No human being could have passed a happier childhood than myself. My parents were possessed by the very spirit of kindness and indulgence. We felt that they were not the tyrants to rule our lot according to their caprice, but the agents and creators of all the many delights which we enjoyed. When I mingled with other families I distinctly discerned how peculiarly fortunate my lot was, and gratitude assisted the development of filial love.

My temper was sometimes violent, and my passions vehement; but by some law in my temperature they were turned not towards childish pursuits but to an eager desire to learn, and not to learn all things indiscriminately. I confess that neither the structure of languages, nor the code of governments, nor the politics of various states possessed attractions for me. It was the secrets of heaven and earth that I desired to learn; and whether it was the outward substance of things or the inner spirit of nature and the mysterious soul of man that occupied me, still my inquiries were directed to the metaphysical, or in its highest sense, the physical secrets of the world.

Meanwhile Clerval occupied himself, so to speak, with the moral relations of things. The busy stage of life, the virtues of heroes, and the actions of men were his theme; and his hope and his dream was to become one among those whose names are recorded in story as the gallant and adventurous benefactors of our species. The saintly soul of Elizabeth shone like a shrine-dedicated lamp in our peaceful home. Her sympathy was ours; her smile, her soft voice, the sweet glance of her celestial eyes, were ever there to bless and animate us. She was the living spirit of love to soften and attract; I might have become sullen in my study, rough through the ardour of my nature, but that she was there to subdue me to a semblance of her own gentleness. And Clerval—could aught ill entrench on the noble spirit of Clerval? Yet he might not have been so perfectly humane, so thoughtful in his generosity, so full of kindness and tenderness amidst his passion for adventurous exploit, had she not unfolded to him the real loveliness of beneficence and made the doing good the end and aim of his soaring ambition.

I feel exquisite pleasure in dwelling on the recollections of childhood,

Note also that a new chapter division starts here. The 1831 edition ignores the three-volume structure, and renumbers the chapters.

13. There is a sentence in chapter 1 (1818) relating to Victor’s father’s dismissal of Cornelius Agrippa as sad trash which is omitted in 1831: “I cannot help remarking here the many opportunities instructors possess of directing the attention of their pupils to useful knowledge, which they utterly neglect.” Victor goes on to say that had his father explained why Agrippa was useless “I should probably have applied myself to the more rational theory of chemistry which has resulted from modern discoveries.” That sentence is also omitted in 1831.

14. In the next paragraph, after “they appeared to me treasures known to few beside myself”, down to “I entered with the greatest diligence into the search for the philosopher’s stone and the elixir of life”, we have in 1831:

I have described myself as always having been embued with a fervent longing to penetrate the secrets of nature.
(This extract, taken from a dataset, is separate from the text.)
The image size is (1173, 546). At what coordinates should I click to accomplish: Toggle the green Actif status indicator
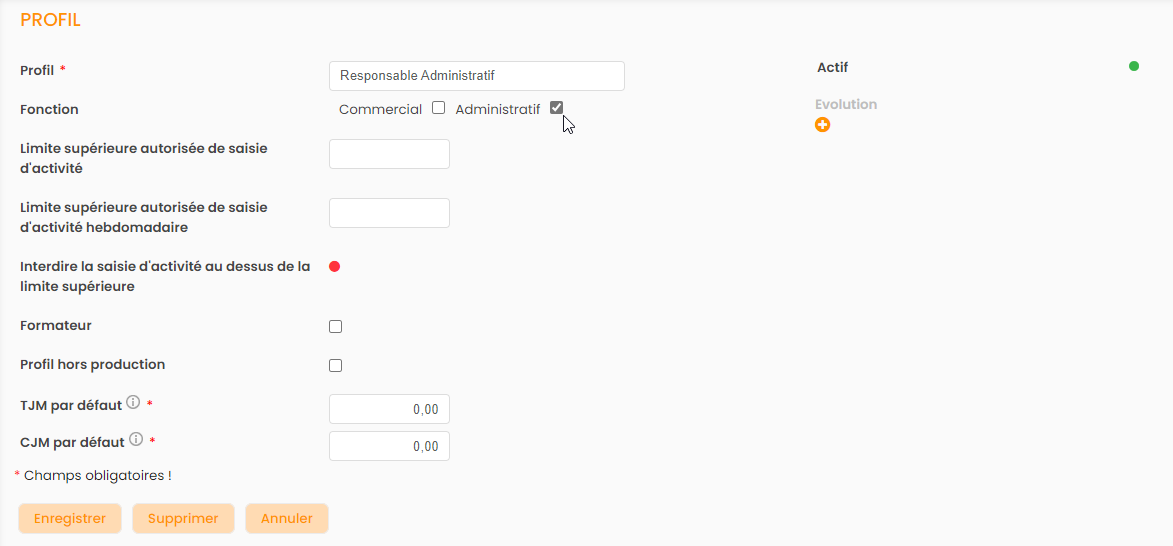tap(1133, 67)
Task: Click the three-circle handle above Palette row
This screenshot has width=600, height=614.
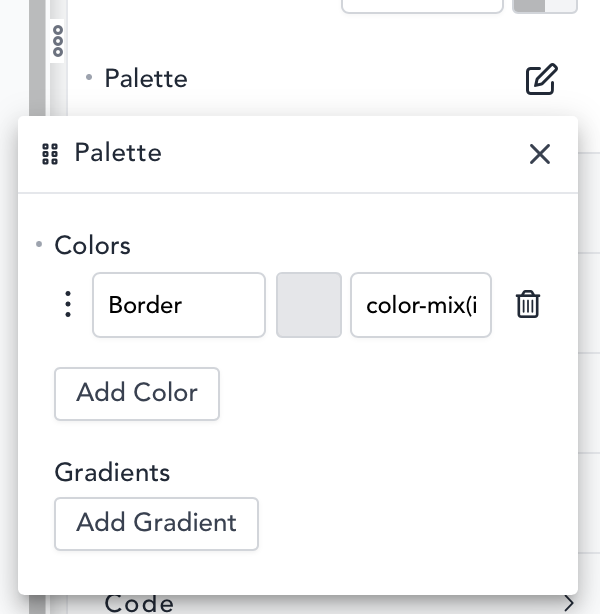Action: pyautogui.click(x=58, y=40)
In spite of the intense labour and wonderful discoveries of modern philosophers, I always came from my studies discontented and unsatisfied. Sir Isaac Newton is said to have avowed that he felt like a child picking up shells beside the great and unexplored ocean of truth. Those of his successors in each branch of natural philosophy with whom I was acquainted, appeared even to my boy’s apprehensions, as tyros engaged in the same pursuit.

The untaught peasant beheld the elements around him, and was acquainted with their practical uses. The most learned philosopher knew little more. He had partially unveiled the face of Nature, but her immortal lineaments were still a wonder and a mystery. He might dissect, anatomise, and give names; but, not to speak of a final cause, causes in their secondary and tertiary grades were utterly unknown to him. I had gazed upon the fortifications and impediments that seemed to keep human beings from entering the citadel of nature, and rashly and ignorantly I had repined.
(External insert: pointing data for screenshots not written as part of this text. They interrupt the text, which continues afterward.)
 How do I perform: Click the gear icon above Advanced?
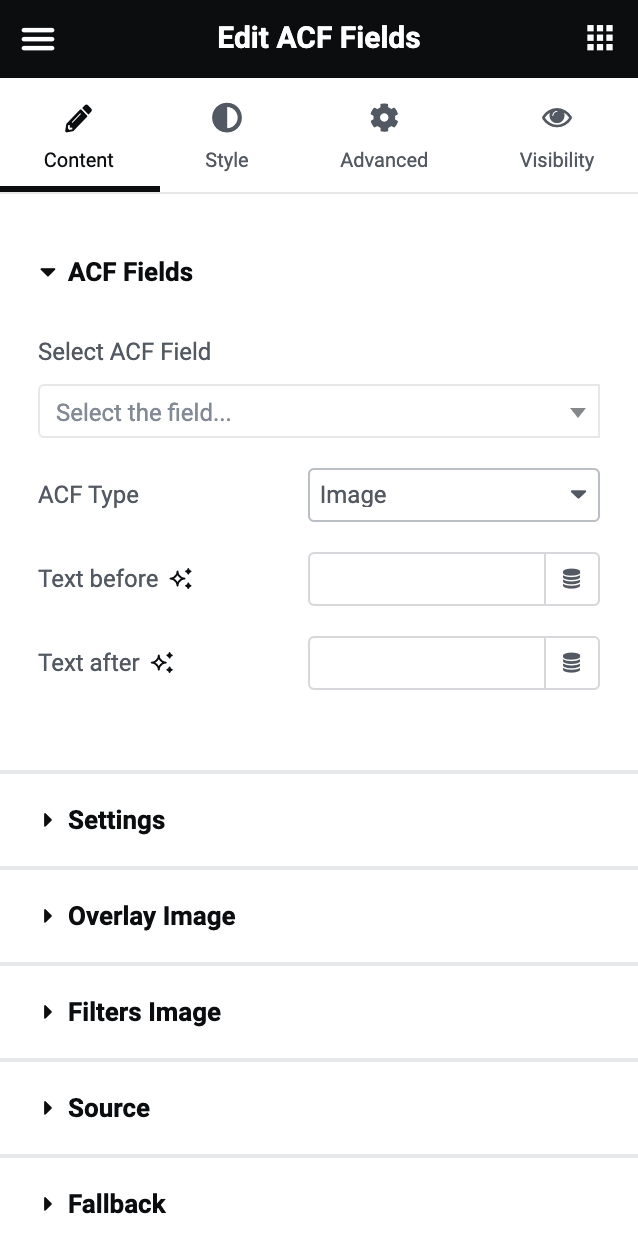point(384,117)
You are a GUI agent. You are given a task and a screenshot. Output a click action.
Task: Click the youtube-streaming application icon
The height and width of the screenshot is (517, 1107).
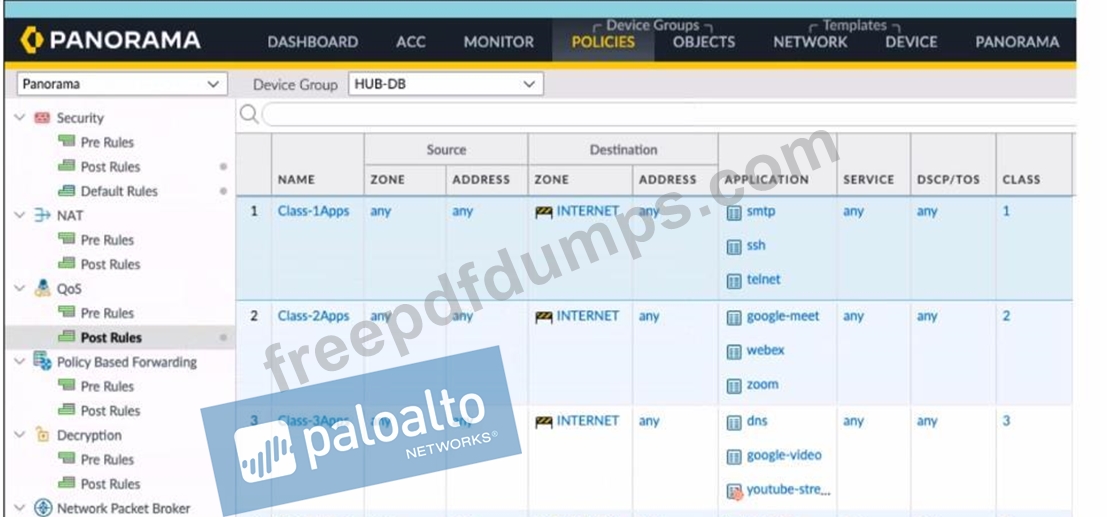(734, 490)
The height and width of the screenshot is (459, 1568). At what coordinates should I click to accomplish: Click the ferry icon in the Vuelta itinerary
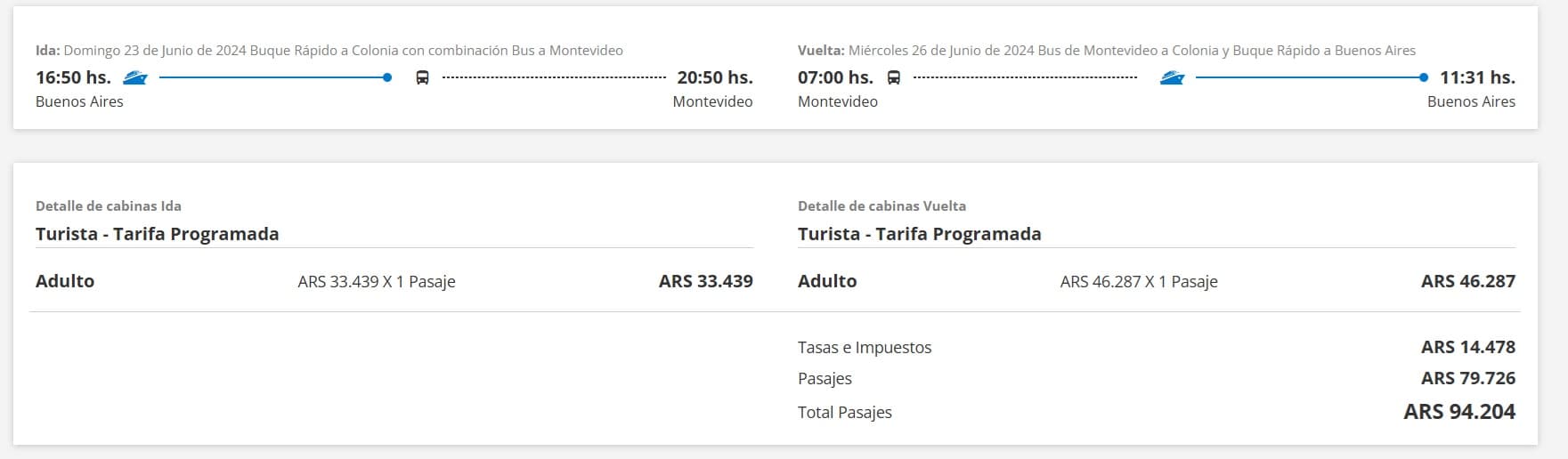pyautogui.click(x=1172, y=78)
But here were books, and here were men who had penetrated deeper and knew more. I took their word for all that they averred, and I became their disciple. It may appear strange that such should arise in the eighteenth century; but while I followed the routine of education in the schools of Geneva, I was, to a great degree, self taught with regard to my favourite studies. My father was not scientific, and I was left to struggle with a child’s blindness, added to a student’s thirst for knowledge. Under the guidance of my new preceptors, I entered with the greatest diligence into the search of the philosopher’s stone and the elixir of life.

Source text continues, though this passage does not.